In our next Perspectives series, we’re exploring one of the most challenging aspects B2B researchers and their clients face today: recruitment. For the next three installments, we’re sharing different takes on a range recruitment-related topics from Thinkpiece’s CEO, Bonnie Dibling; our rock-star field manager, Cori Bussetti; our lead healthcare researcher, Nancy Miller; and our technology moderator, Chris Dethlof.
In the first of our recruitment series, we’re wondering if remote is the new normal that we all need to accept.
While there are some instances where in-person is preferable, enticing people to physically show up is more difficult than ever. The cost savings, convenience, and reach of remote interviews and focus groups offer clear and compelling recruitment advantages that are winning clients over.
For highly specialized audiences like the ones we work with — specialized doctors and technologists — you can pretty much forget about in-person interviews and focus groups.
These professionals simply don’t have the time or the inclination to set aside a few hours of their day to drive to and from a facility and sit in a room. For these high-level audiences, interviews have to be completed around their schedules, not the other way around. So remote provides that convenience and flexibility.
This is true for our specialized B2B audiences, but I see this as true for Gen Z as well. How are you going to get a Gen Z’er to show up for an in-person interview, when they live and breathe online 24/7? I see this as being a big emerging challenge for researchers who need access to this younger audience.
That being said, there are some modalities of research that are better when done in person — mock debates, for instance. You simply won’t have the same level of engagement for that kind of group online.
Clients who want to do in-person will have to be willing to pay participants more for their time. You’re also going to have to get more creative and innovative with the format of in-person focus groups to entice respondents to come. They have to be fun, engaging, but also worth the participants’ time in terms of the value they get from the experience as well. That’s going to take a lot more than just serving them Subway sandwiches in the lobby.
I believe there’s still a place for in-person focus groups and interviews. That being said, it’s getting harder and harder to find people who are willing to show up for in-person. It takes time, often a commute that cuts into their workday. Time has become so valuable, that you’re going to have to pay people a lot more these days to motivate them to participate in-person.
So while in-person isn’t off the table entirely, we do need to validate the extra cost, time, and effort it takes to do in-person interviews and focus groups. We have to ask ourselves, is it really necessary to be in-person, will it make that much of a difference, or can we do just as good of a job using a remote platform?
Phone and online interviews are definitely here to stay. We haven’t had a request for in-person in a long time, so our clients seem to have fully embraced remote. And it’s clearly working for them.
Should interview and focus groups be remote? That depends. There’s still a need for in-person, like with ethnographies, when you want to look someone right in the eye.
But there are huge advantages to remote that clients are catching on to. They’re less expensive, for one. You’re not booking flights and hotel rooms and rental cars. They’re also more efficient and take up less time — for the respondents as well as the researchers.
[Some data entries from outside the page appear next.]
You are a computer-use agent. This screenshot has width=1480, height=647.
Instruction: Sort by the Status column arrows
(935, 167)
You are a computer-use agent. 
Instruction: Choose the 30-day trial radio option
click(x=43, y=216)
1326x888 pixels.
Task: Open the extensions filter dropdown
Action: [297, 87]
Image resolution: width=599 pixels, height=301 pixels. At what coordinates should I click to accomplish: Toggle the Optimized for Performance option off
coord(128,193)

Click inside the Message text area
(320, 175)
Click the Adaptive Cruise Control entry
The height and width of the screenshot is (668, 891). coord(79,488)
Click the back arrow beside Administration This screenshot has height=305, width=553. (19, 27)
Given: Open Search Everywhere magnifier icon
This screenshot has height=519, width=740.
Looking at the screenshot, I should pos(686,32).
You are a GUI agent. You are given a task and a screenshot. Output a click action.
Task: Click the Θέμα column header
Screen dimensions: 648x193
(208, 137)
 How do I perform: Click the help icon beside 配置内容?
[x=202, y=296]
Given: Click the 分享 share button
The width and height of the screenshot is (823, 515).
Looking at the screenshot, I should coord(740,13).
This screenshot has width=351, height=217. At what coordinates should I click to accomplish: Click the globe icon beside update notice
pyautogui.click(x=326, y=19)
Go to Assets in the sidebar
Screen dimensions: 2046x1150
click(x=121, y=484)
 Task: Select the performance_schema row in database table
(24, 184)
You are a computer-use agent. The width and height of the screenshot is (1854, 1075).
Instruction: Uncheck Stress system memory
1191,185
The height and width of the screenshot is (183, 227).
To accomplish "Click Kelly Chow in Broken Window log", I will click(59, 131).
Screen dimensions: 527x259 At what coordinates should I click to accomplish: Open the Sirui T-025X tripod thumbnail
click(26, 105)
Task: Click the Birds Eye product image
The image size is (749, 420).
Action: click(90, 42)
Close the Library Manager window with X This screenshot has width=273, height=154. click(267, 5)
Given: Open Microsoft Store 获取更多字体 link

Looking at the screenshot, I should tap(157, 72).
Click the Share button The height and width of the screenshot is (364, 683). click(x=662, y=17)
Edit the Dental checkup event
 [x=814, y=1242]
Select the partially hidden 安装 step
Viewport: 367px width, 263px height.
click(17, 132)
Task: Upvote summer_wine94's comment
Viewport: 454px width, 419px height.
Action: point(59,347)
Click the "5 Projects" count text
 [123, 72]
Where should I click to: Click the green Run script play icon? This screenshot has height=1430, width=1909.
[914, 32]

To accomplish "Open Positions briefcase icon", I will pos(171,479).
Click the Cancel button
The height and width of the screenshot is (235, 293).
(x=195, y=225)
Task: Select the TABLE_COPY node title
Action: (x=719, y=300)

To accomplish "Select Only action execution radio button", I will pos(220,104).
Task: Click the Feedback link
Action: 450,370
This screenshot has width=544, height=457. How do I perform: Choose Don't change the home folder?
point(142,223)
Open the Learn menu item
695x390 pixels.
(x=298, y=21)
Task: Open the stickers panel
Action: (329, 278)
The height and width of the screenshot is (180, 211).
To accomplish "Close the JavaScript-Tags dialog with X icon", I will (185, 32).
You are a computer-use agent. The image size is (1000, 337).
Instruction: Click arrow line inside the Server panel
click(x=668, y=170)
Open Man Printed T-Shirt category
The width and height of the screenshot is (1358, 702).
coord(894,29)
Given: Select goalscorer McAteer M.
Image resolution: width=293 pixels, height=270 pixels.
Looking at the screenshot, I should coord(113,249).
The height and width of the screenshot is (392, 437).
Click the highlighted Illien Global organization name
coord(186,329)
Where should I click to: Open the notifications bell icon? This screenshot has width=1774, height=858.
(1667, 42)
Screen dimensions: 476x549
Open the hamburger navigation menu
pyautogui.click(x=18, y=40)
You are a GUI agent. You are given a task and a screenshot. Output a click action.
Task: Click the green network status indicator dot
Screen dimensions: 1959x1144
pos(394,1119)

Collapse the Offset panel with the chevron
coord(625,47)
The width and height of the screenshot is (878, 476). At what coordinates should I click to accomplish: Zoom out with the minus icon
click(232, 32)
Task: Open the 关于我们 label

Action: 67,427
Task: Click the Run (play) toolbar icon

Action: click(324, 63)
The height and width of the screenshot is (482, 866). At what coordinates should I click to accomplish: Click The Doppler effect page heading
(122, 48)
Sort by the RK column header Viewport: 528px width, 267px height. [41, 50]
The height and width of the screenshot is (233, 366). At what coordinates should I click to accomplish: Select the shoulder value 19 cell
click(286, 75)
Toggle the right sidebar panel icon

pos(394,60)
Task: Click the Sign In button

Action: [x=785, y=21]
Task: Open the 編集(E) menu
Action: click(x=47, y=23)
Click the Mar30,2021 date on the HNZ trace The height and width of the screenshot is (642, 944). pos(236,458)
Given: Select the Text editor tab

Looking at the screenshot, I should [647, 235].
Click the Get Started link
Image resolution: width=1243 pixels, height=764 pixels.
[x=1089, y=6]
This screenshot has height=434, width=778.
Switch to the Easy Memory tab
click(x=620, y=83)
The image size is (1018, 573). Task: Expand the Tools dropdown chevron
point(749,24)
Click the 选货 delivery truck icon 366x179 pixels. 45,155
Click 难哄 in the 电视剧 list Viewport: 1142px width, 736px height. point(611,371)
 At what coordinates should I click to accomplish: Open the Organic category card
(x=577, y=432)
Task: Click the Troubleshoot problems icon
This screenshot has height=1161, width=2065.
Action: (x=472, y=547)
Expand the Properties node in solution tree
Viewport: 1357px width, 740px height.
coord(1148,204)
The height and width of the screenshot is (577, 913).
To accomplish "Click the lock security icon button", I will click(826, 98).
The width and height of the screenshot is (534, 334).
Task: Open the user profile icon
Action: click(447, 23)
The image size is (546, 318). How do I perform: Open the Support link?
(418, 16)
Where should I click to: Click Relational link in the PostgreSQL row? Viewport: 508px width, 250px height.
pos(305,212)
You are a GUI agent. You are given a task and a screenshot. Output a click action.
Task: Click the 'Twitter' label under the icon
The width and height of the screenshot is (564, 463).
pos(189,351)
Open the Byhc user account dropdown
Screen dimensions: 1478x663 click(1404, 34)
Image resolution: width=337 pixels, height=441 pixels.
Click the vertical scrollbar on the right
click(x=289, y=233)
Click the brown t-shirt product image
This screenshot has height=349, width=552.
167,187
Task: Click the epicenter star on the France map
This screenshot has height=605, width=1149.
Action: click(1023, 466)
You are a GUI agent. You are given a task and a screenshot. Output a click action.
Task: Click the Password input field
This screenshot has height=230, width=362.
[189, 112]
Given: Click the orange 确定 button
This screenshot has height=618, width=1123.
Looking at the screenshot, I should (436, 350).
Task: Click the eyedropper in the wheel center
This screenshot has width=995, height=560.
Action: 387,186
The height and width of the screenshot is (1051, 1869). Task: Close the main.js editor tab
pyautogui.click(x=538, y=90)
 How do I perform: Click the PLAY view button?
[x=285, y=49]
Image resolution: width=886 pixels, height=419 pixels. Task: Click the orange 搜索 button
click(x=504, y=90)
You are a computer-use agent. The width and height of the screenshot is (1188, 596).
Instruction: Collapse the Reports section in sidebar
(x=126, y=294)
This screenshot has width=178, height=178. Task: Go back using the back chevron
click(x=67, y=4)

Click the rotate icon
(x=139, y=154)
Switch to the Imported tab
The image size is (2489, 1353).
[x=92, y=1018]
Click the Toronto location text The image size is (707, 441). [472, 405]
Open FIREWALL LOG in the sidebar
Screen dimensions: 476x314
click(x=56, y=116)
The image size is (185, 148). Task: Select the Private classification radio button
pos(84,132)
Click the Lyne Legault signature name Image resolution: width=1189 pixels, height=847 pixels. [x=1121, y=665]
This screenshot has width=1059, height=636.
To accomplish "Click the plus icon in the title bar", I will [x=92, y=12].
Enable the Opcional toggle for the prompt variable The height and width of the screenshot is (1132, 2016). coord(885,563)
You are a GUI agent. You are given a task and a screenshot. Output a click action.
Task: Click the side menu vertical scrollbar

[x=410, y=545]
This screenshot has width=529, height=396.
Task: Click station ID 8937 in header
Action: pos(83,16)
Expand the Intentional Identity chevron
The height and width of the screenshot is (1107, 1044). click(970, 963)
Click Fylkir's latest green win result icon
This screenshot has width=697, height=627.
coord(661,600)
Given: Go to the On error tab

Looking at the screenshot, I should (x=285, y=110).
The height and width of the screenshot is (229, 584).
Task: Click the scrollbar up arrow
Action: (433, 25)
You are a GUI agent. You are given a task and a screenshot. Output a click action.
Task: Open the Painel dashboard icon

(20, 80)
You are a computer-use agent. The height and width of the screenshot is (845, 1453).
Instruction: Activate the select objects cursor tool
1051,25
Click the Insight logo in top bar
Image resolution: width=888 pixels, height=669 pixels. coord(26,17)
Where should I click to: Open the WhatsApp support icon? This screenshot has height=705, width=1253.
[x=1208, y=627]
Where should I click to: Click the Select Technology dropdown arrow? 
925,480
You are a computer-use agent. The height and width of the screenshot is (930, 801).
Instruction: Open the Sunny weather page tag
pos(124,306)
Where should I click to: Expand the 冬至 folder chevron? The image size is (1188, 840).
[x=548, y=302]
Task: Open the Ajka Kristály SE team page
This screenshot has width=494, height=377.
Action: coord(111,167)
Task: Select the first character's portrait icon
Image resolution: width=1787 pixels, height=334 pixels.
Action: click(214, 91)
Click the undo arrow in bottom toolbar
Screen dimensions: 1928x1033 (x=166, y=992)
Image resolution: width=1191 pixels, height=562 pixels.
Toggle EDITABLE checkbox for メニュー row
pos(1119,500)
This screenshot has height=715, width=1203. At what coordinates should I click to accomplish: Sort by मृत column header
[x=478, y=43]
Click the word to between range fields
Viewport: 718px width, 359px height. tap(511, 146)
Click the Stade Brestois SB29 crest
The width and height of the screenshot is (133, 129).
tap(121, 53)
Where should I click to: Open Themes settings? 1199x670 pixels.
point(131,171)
To make remote focus groups and interviews as effective as in-person, you need to get creative with them especially when online fatigue these days is a very real thing. Remote has be interactive and engaging. A lot of that responsibility rests with the moderator, but there are tools you can try as well like asynchronous bulletin boards that allow participants to respond, provide video feedback, post photos and more, whenever they want.
So I would say, make remote work. But when the research calls for in-person, make it worth the respondent’s time and effort to be there in the flesh.
I wouldn’t say yes definitively remote is the new reality, because things are evolving all the time. I will say that remote research can be used very effectively. I do in-depth interviews for large tech companies all the time, and did so even before COVID. So that hasn’t changed for me. I do see it being more of an adjustment for B2C researchers who want those in-person interactions.
For us and our clients, remote makes sense because we’re looking for technology specialists based on their knowledge rather than their geographical location or even their titles. So having the flexibility to do these interviews remotely as opposed to a set time at a specific facility allows us to expand our search, find and talk to the people with the very specific knowledge we need, wherever they are.
It’s not just researchers and clients who are realizing that remote has a lot of advantages. It’s also the respondents; they’ve had a taste of remote over the pandemic, they like it, they’re used to it, and many of them are not going back.
To get those people to physically show up for in-person seems like a difficult ask. Ask them to hop on a call or Zoom, without disrupting their day, and they’re much more willing.